§ Instructions to follow:
Quote everything from the line containing "Click the 'Operate" down to the end of the records below, without the picture.

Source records
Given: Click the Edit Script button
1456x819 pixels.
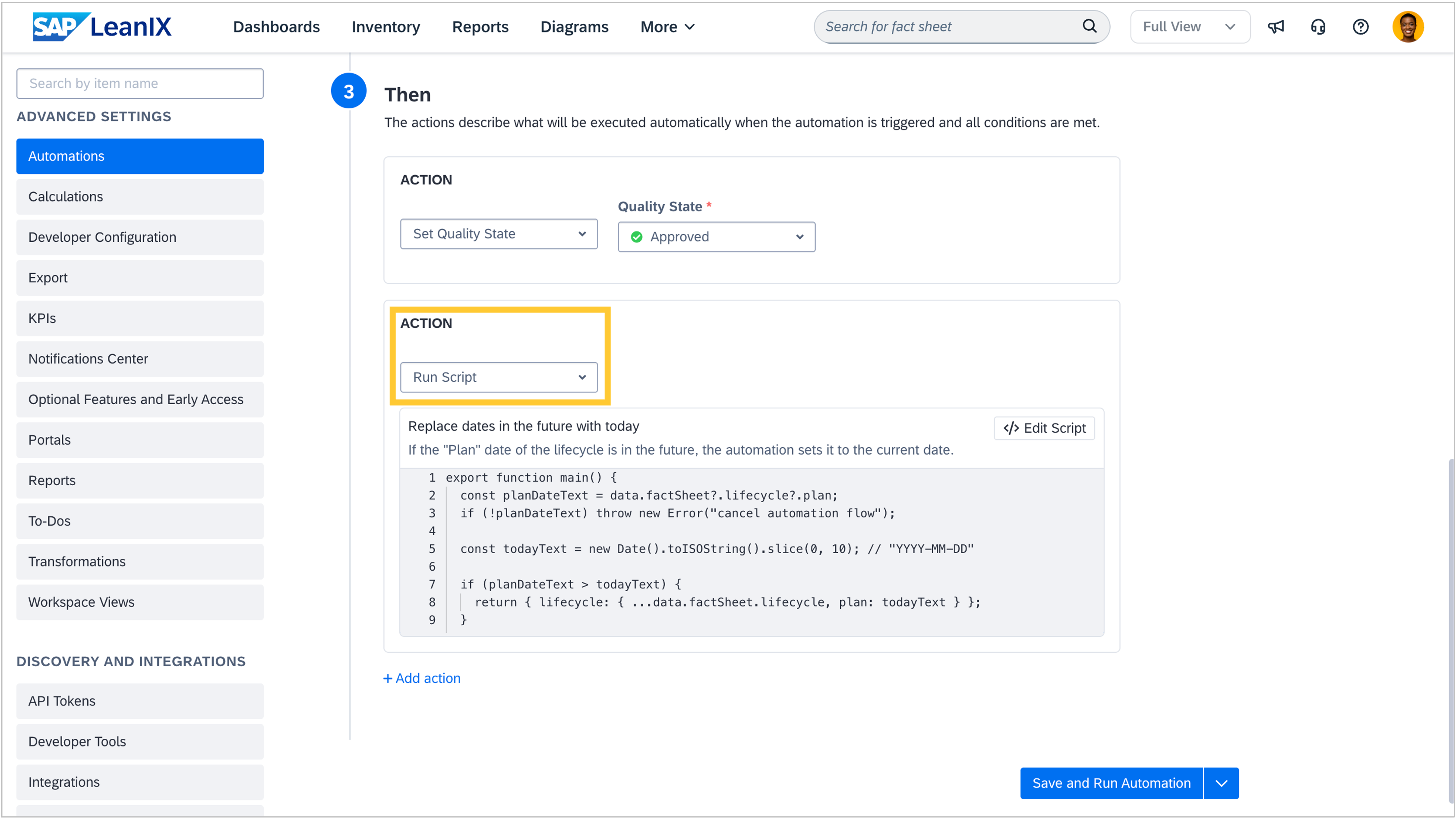Looking at the screenshot, I should tap(1044, 428).
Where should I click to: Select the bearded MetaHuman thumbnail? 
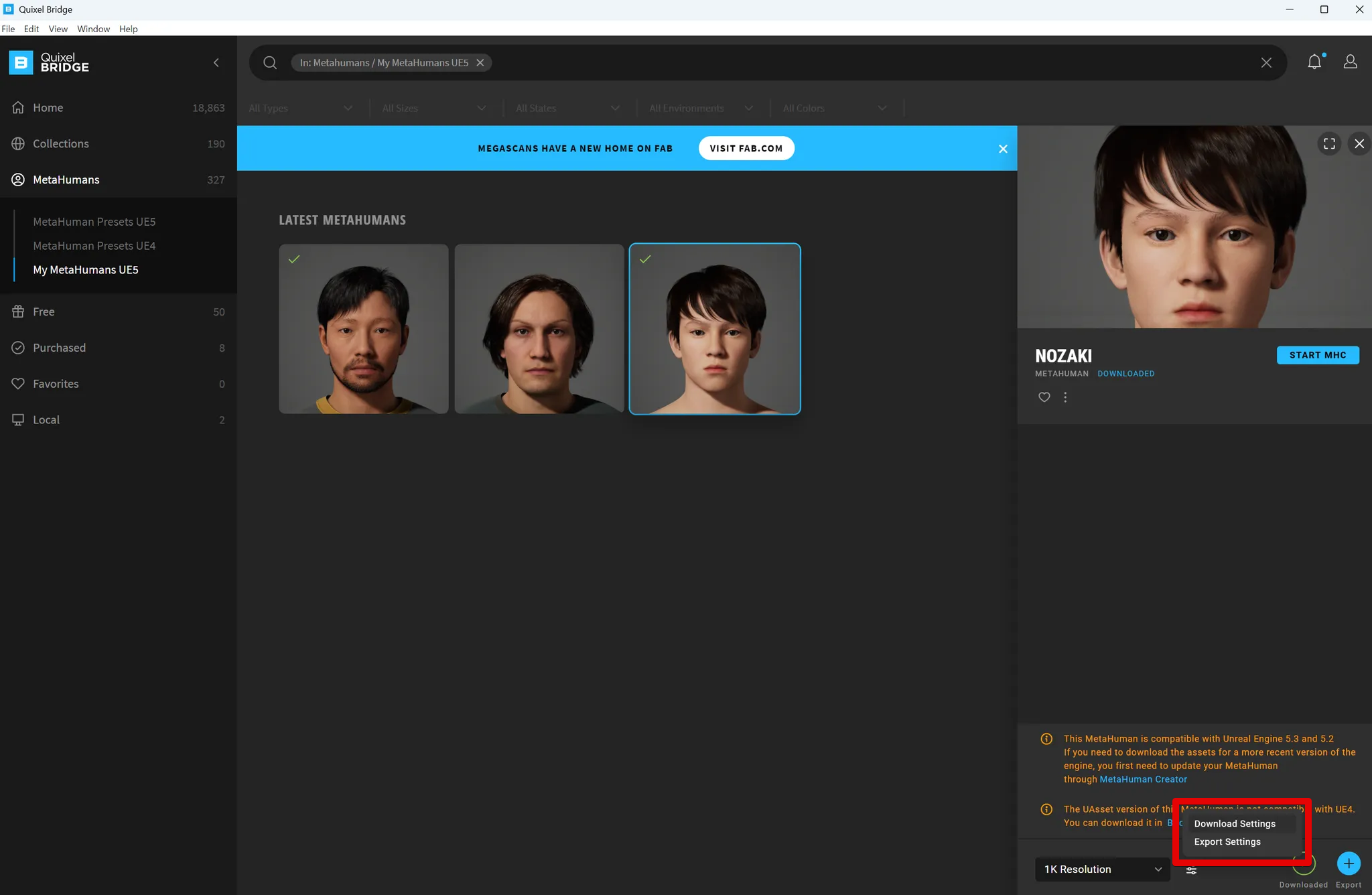pos(364,329)
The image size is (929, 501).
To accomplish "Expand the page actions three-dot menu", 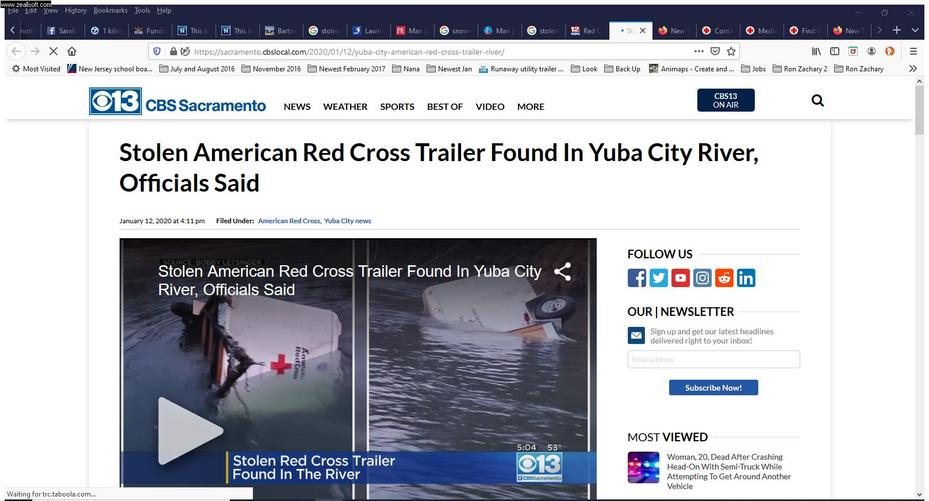I will coord(699,52).
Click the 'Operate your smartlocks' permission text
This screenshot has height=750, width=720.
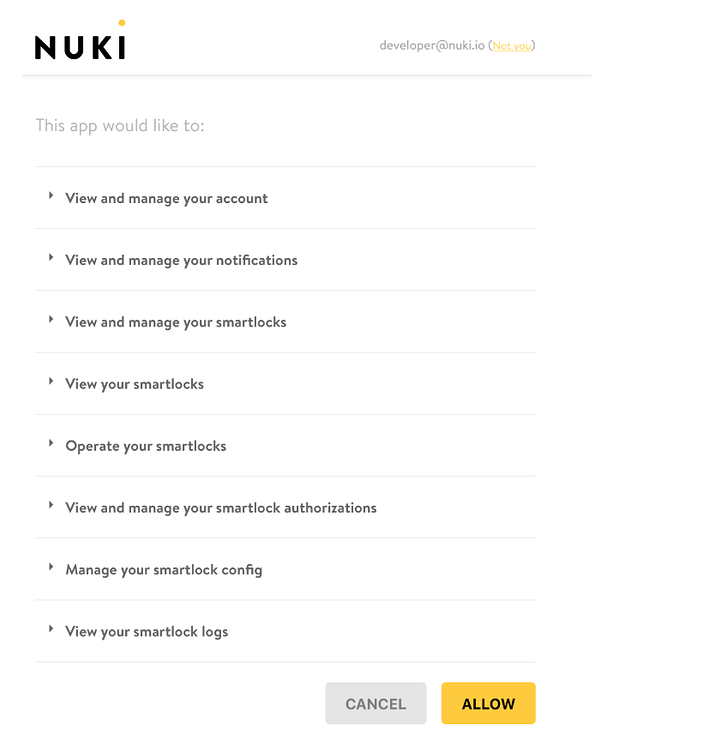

§ Solution for this problem:
Click the 'Operate your smartlocks' permission text
This screenshot has height=750, width=720.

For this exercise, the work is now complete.